Prompt. Pick out each line of the entries below that contains the word "icon", and copy those lines. The match is case-sensitive.

Record excerpts.
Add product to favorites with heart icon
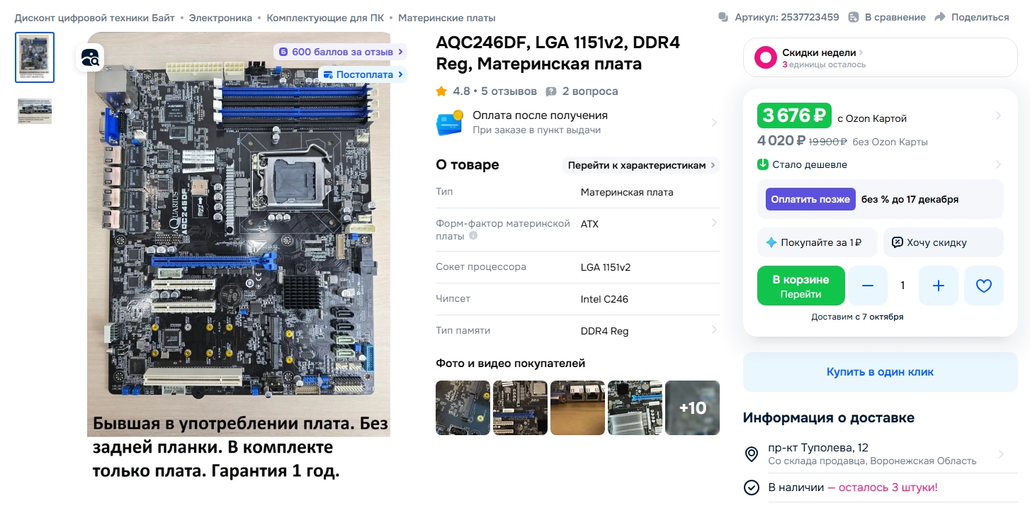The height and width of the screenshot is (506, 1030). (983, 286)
* * *
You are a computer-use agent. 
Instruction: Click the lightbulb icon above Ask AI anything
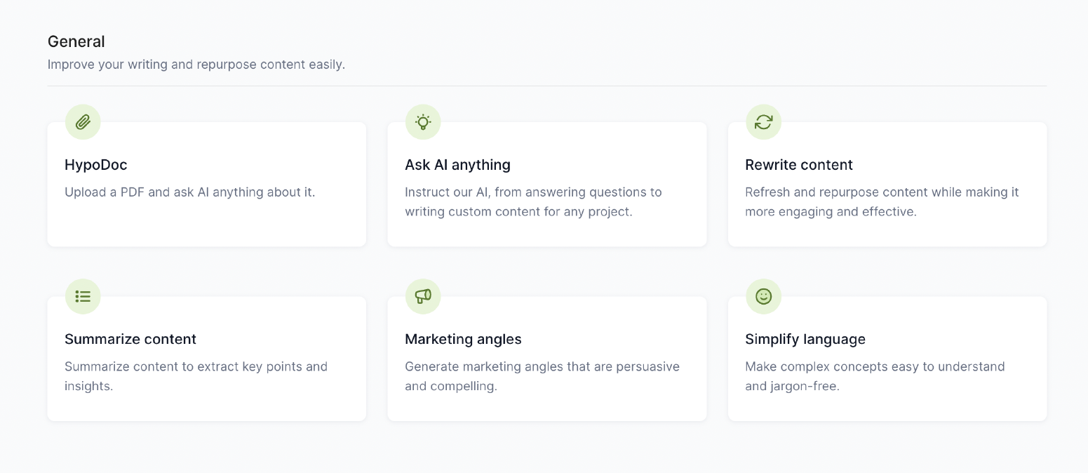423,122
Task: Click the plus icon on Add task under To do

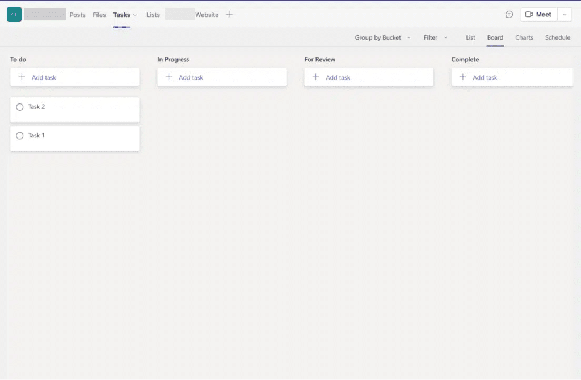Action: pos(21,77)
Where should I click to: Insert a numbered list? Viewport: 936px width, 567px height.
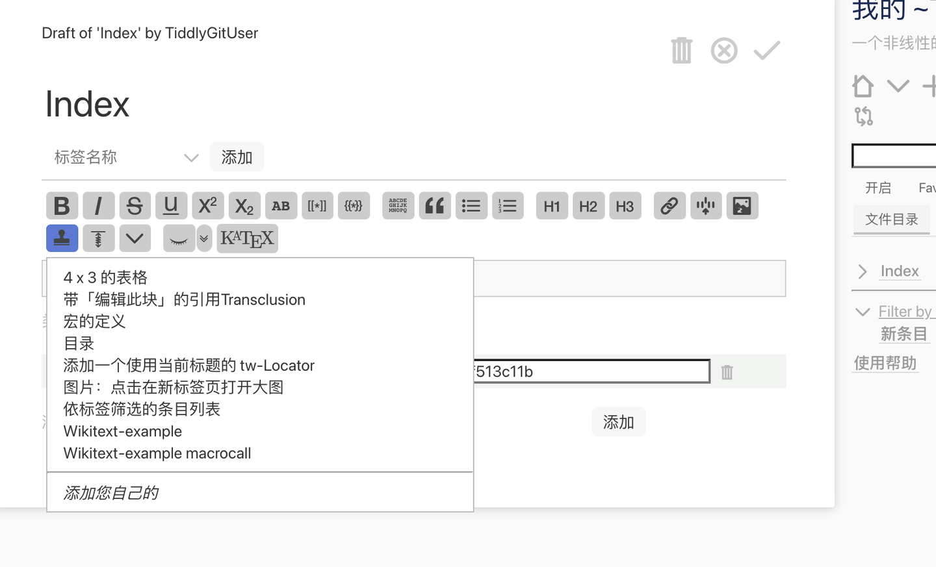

Final result.
Add product to favorites with heart icon
Instruction: Click the lightbulb icon above Ask AI anything
Task: Click the plus icon on Add task under To do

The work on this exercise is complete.